Surgery may be necessary to repair or replace the malfunctioning valve(s). Surgery may include:
- Heart valve repair: In some cases, surgery on the malfunctioning valve can help alleviate symptoms. Examples of heart valve repair surgery include cutting scarred flaps so they open more easily; remodeling valve tissue that has enlarged; or inserting prosthetic rings to help narrow a dilated valve. In many cases, heart valve repair is preferable, because a person's own tissues are used.
- Heart valve replacement: When heart valves are severely malformed or destroyed, they may need to be replaced with a new mechanism. Replacement valve mechanisms fall into two categories: tissue (biologic) valves, which include animal valves and donated human aortic valves, and mechanical valves, which can be metal, plastic, or another artificial material.

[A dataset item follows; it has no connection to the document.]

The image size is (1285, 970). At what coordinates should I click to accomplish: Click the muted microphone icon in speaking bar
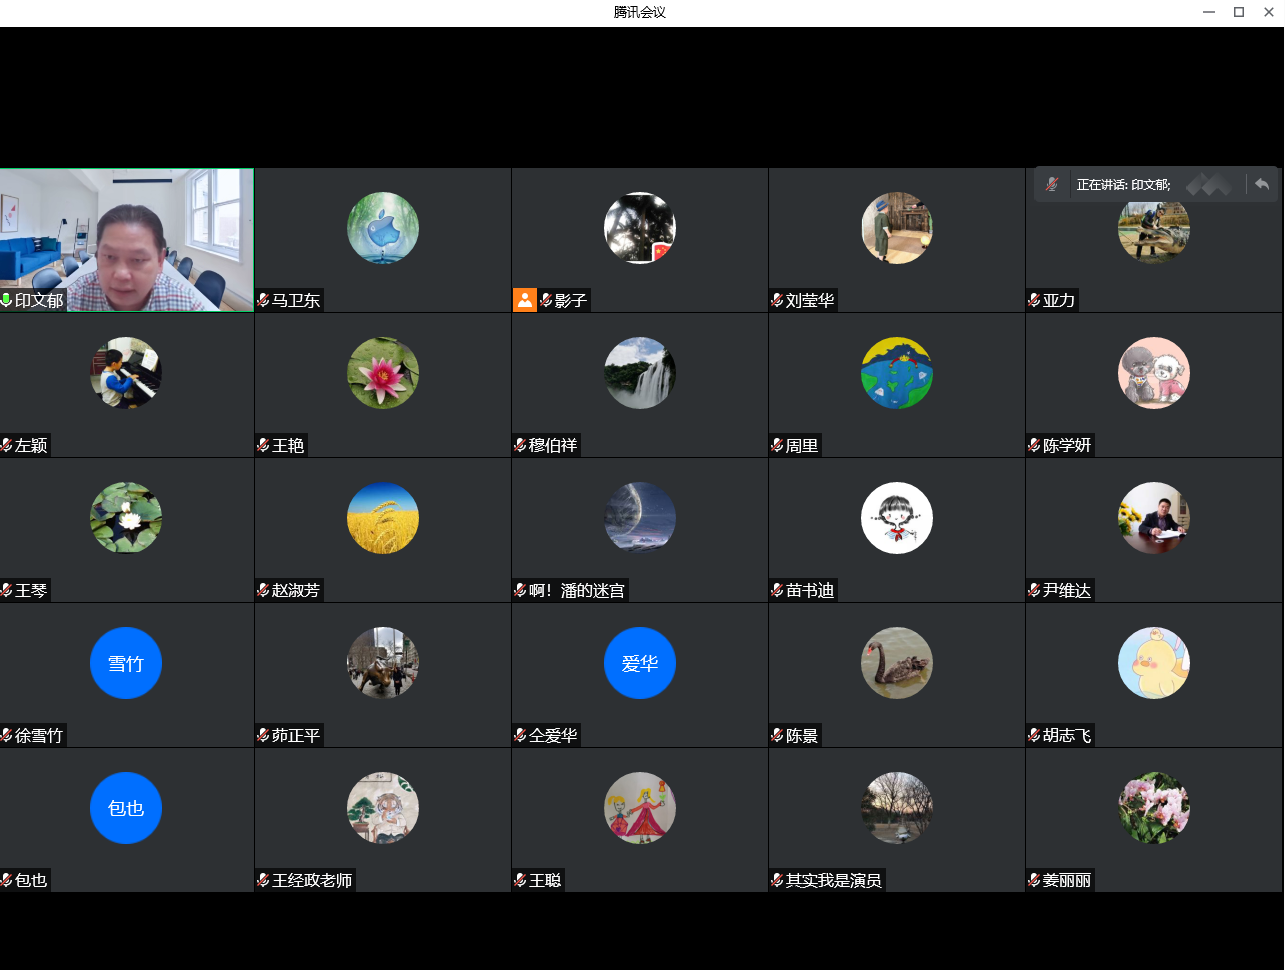[x=1051, y=185]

Another treatment option that is less invasive than valve repair/replacement surgery is balloon valvuloplasty, a non-surgical procedure in which a special catheter (hollow tube) is threaded into a blood vessel in the groin and guided into the heart. The catheter, which contains a deflated balloon, is inserted into the narrowed heart valve and the inflated balloon is stretching the valve open. The balloon is then removed. This procedure is often used to treat pulmonary stenosis and, in some cases, aortic stenosis.